● **SOURCE PASSAGE**
The Los Angeles Times
This grandiose project, part temple, part treasury, was from the start primarily a symbol: of Athens' wealth and imperial authority, of its autochthonous identification with, and embodiment of, the great goddess Pallas Athena. Beard also traces its subsequent fascinating metamorphoses: Christian cathedral, Turkish mosque, icon of the new Greek state and romantic Western philhellenes, its sculptures a target for high-minded looters. — Peter Green
The New Yorker
This short, lively history by a Cambridge classicist examines not only the building's construction in the fifth century B.C. but also its subsequent life as Byzantine cathedral, Ottoman mosque, and iconic ruin and tourist destination. Beard steps adroitly through such controversial matters as the ownership of the Elgin Marbles, and is happiest when teasing out contradictions in the building's history: the Parthenon as it appears today is largely the result of the depredations of Victorian archeologists bent on stripping away anything that was not from Periclean Athens, and of extensive reconstruction in the nineteen-twenties -- the combined results of which would be unrecognizable to any Athenian of classical times. She suggests that the Parthenon is ultimately as much an ideal of classicism as it is an actual building, and she relishes the story of the German scholar who went to Athens early in the twentieth century but couldn't bear to visit the Parthenon, in case it didn't live up to his expectations.
The New York Times
It's an elegant, learned little volume that does very readable justice to what really happened on the Acropolis and what people made of it and why. — Michael Pye
Library Journal
Among the many texts on Greek architecture and culture, Beard offers what she calls "another dimension" to the fame and cultural heritage of the Parthenon when she asserts that is has the "added distinction [of being] worth arguing about." A Cambridge University classicist and coauthor with John Henderson of Classical Art: From Greece to Rome, Beard contends that the same contentious history that has left the Parthenon in perpetual partial ruin also sets it apart from other extraordinary structures. Beard asserts that "if it had not been dismembered, the Parthenon would never have been half so famous," and her book traces the passionate controversies and gradual dismantling of the structure over the past 2500 years. With plenty of "Further Reading" suggestions and a firm understanding of classical art and culture, Beard's intelligent narrative helps Parthenon visitors understand the attraction and power of a structure that has been dismantled for defense and for profit but still manages to impress and inspire. Appropriate for travel collections and classical art and architecture collections in public and academic libraries.-Mari Flynn, Keystone Coll., La Plume, PA Copyright 2003 Reed Business Information.

● **SUPPLIED MATERIAL**
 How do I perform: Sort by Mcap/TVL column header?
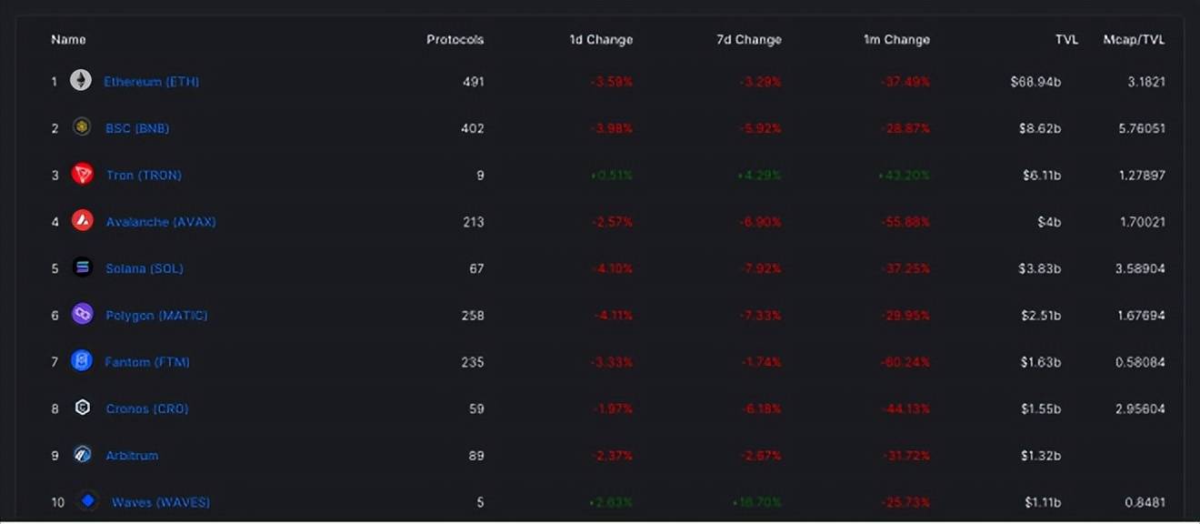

● **WHAT NEEDS TO BE DONE**
Summarize the reviews of Beard's book on the Parthenon in two sentences.

● **REPLY TO THE EXERCISE**
The reviews describe a short, lively history by Cambridge classicist Beard that follows the Parthenon from its fifth-century B.C. construction as a symbol of Athens' wealth and power through its later lives as cathedral, mosque, national icon and tourist ruin. Reviewers call it elegant, learned and readable, and they note how it handles controversies such as the Elgin Marbles and argues that the building's dismemberment is what made it so famous.